━━━━━ Passage shown ━━━━━

How to Build a PC

There are plenty of great pre-built gaming PCs on the market, but there’s nothing quite like the satisfaction of using one that you create yourself. While the process of assembling a computer isn’t difficult, it’s daunting the first time you do it. For those embarking on their first build, we’ve put together a step-by-step guide to building a PC.

Before we start, know that this is a guide exclusively dedicated to assembly. That means you’ll need to pick out your parts first. Our list of recommended cases, CPUs,GPUs, motherboards, SSDs, power supplies and RAM, along with our buying guides can help you choose key components.

The other thing to know is that no two builds are identical. The order we’re going in here is based partly on preference and also based on the needs of the build. For instance, if you have a large aftermarket cooler that blocks the DIMM slots, you may have to go in a different order than we did, or backtrack and pull out a part here or there to to make room for a particularly bulky part or cramped case. More advanced options like liquid cooling and RGB lighting, as well as high-end CPU platforms like Intel's Core X and AMD's Threadripper also aren’t covered in this guide.

Be Prepared

Before you start building a PC, you need to get your workspace ready. Make sure that you have all of your parts and tools at the ready. At the very least, you’ll want:

  • Phillips-head screwdrivers (#1 and #2 should do the trick)
  • Zip ties and/or twist ties for cable management
  • Flashlight (it can get dark in the corners of a PC case)
  • Thermal paste (although stock coolers usually have this pre-applied)
  • Something to hold your screws
  • Band-aids (just in case)

Some builders swear by anti-static equipment, including mats or wrist straps. But as long as you don’t live in a particularly dry environment, you’re not building on a metal surface (opt for wood or plastic) and you aren't rubbing your socks on a carpet while building, you should be able to avoid shorting out your PC or parts. Of course, there’s nothing wrong with playing things safe. So if you’re worried about static, take the appropriate precautions.

Connect Components to the Motherboard

While some prefer to mount the motherboard in the case before they do anything else, it’s easier with many builds to connect key components like the CPU and the RAM, without leaning over inside the chassis.

━━━━━

> **Problems and tasks**:
- A) According to the PC-building guide, why does it often make sense to connect the CPU and RAM to the motherboard before mounting the board in the case? Answer in one to three sentences.
- B) Write the next portion of the PC-building guide, picking up after its final sentence about connecting components to the motherboard.
The listing that comes next is from a separate source and is unrelated to the PC-building guide.

━━━━━ Recorded information ━━━━━

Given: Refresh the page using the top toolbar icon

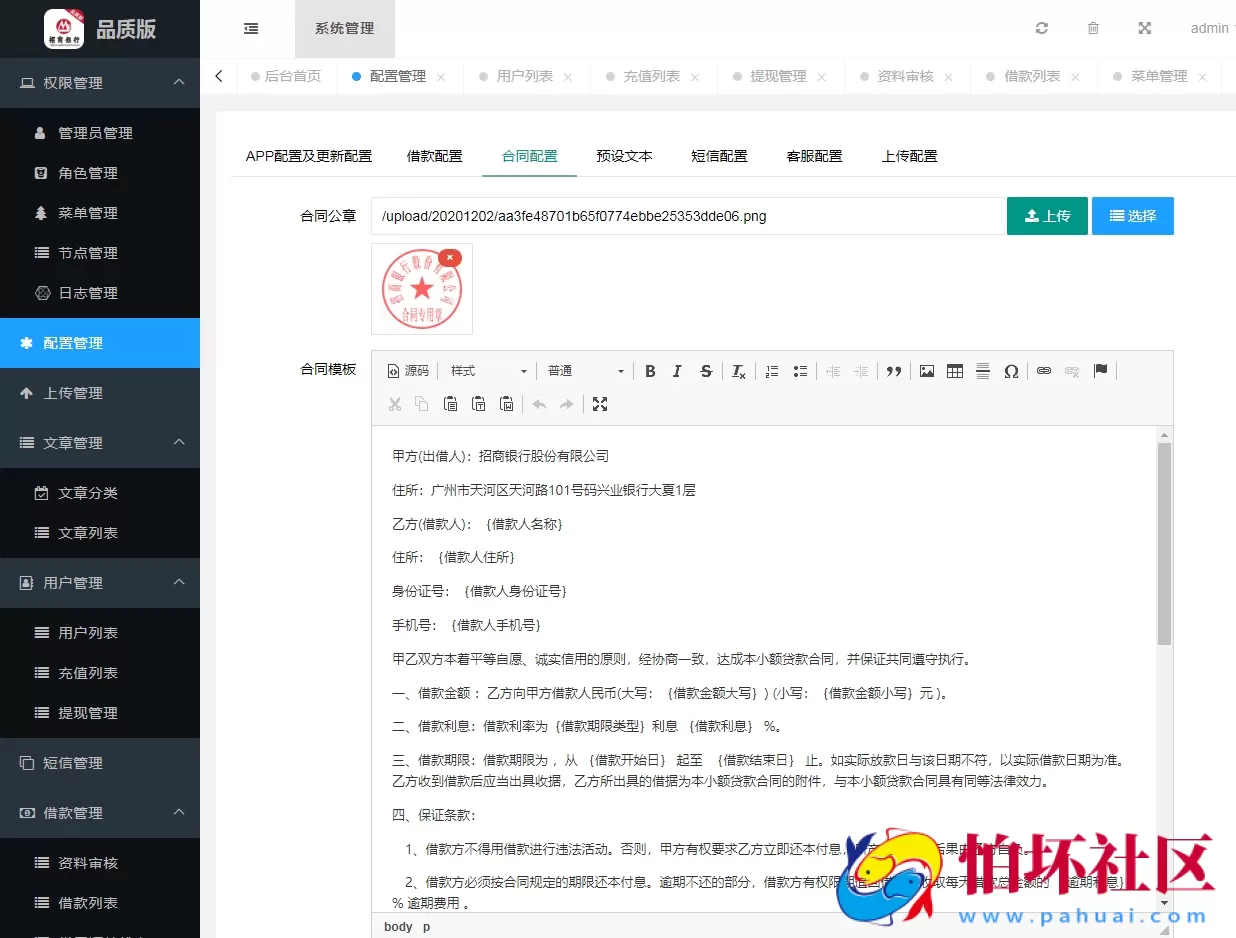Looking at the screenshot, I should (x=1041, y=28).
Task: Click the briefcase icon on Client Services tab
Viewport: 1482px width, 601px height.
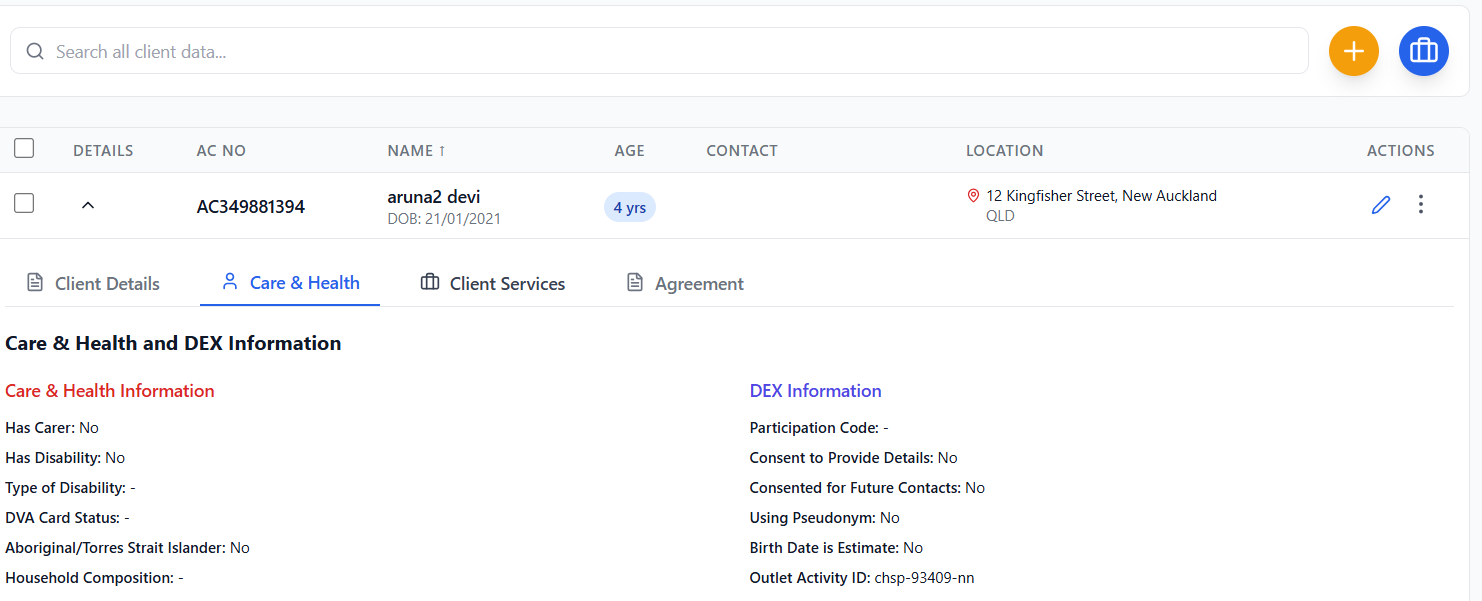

━━━━━

> **Solved problems**:
- A) With many builds, connecting key components like the CPU and RAM is easier when the motherboard is outside the case. That way you don't have to lean over inside the chassis to install them.

- B)
Whether you’re going with an Intel or and AMD build, the first step is to release the tension lever on the CPU so that you can drop the processor into the CPU socket (opens in new tab). (The big difference here is that on Intel builds the pins are on the socket while in AMD’s case, the pins are on the CPU.)

The arrow/triangle on the top of the CPU needs to line up with one on the socket or the socket cover. Don’t attempt to install a CPU with the arrow facing the wrong direction, or you could damage your chip, your board, or both! Once your CPU and socket are properly aligned, you can drop the chip in place, and it  will settle into the socket under its own weight. If it doesn't, pick up the CPU and re-seat it. Don't force the processor into the socket or you'll almost certainly damage something. Once you've got the CPU settled correctly in the socket, press the tension lever back down (on Intel motherboards like the one in the image above, this will also include a metal plate that holds the CPU in).

Note that the above instructions pertain to the mainstream platforms for AMD (the AM4 socket) and Intel (socket LGA 1700). Enthusiast platforms like Intel’s Core X (LGA 2066) and AMD’s Threadripper (sTRX4) have different/more complex CPU installations, with the Intel chips involving two levers and Threadripper requiring Torx screws and a slide-in plastic bracket. The Threadripper CPU install process in particular is tricky and, given the price of chips and TRX40 motherboards, we would not recommend Threadripper as your first PC build platform.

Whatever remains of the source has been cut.